- Data for this exercise -

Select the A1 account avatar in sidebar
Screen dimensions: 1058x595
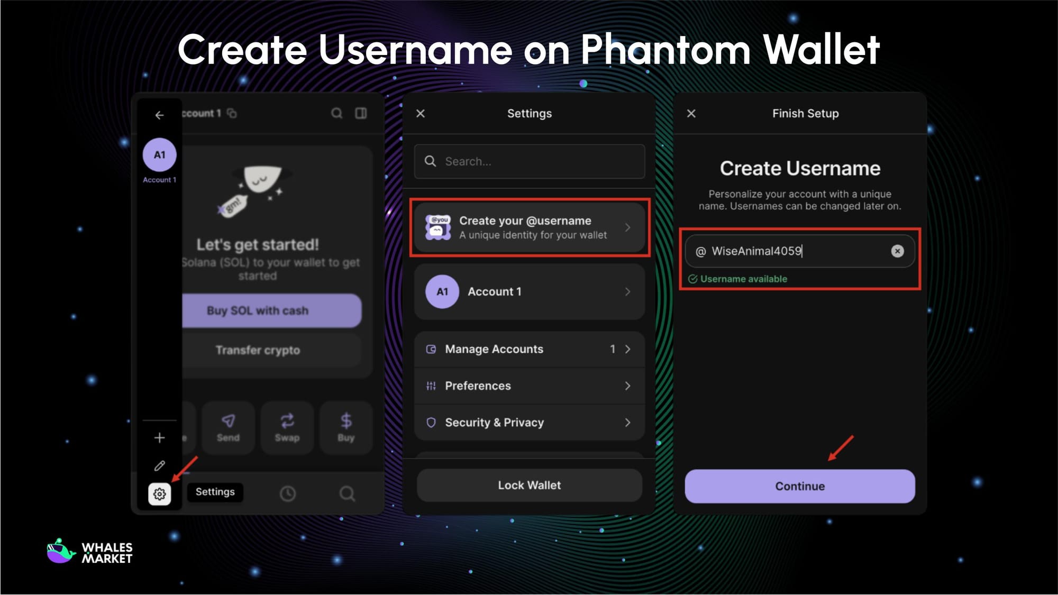pos(159,154)
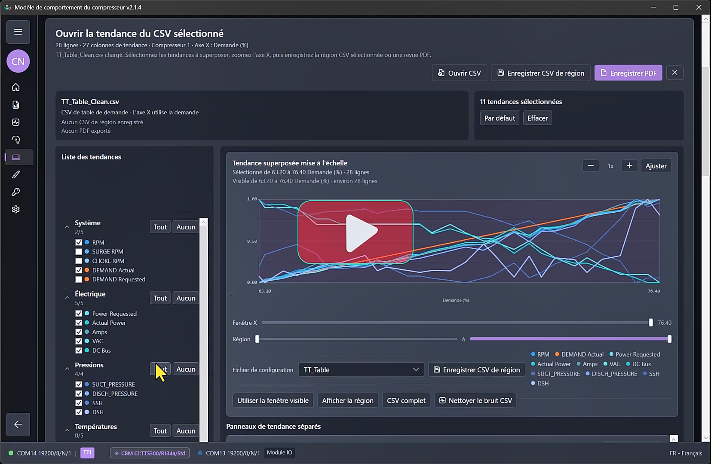
Task: Go to the Home sidebar icon
Action: coord(16,87)
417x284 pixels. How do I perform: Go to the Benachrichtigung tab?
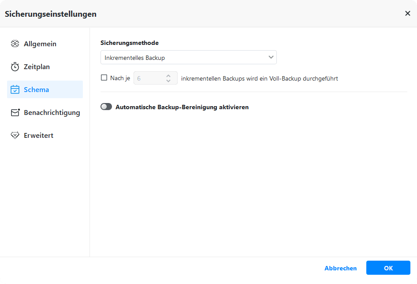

- Your instructions -
Please pick out every line in the rows above that contains the string "sidebar" and copy each one as it appears.

- Result below -
Select the A1 account avatar in sidebar
Task: Go to the Home sidebar icon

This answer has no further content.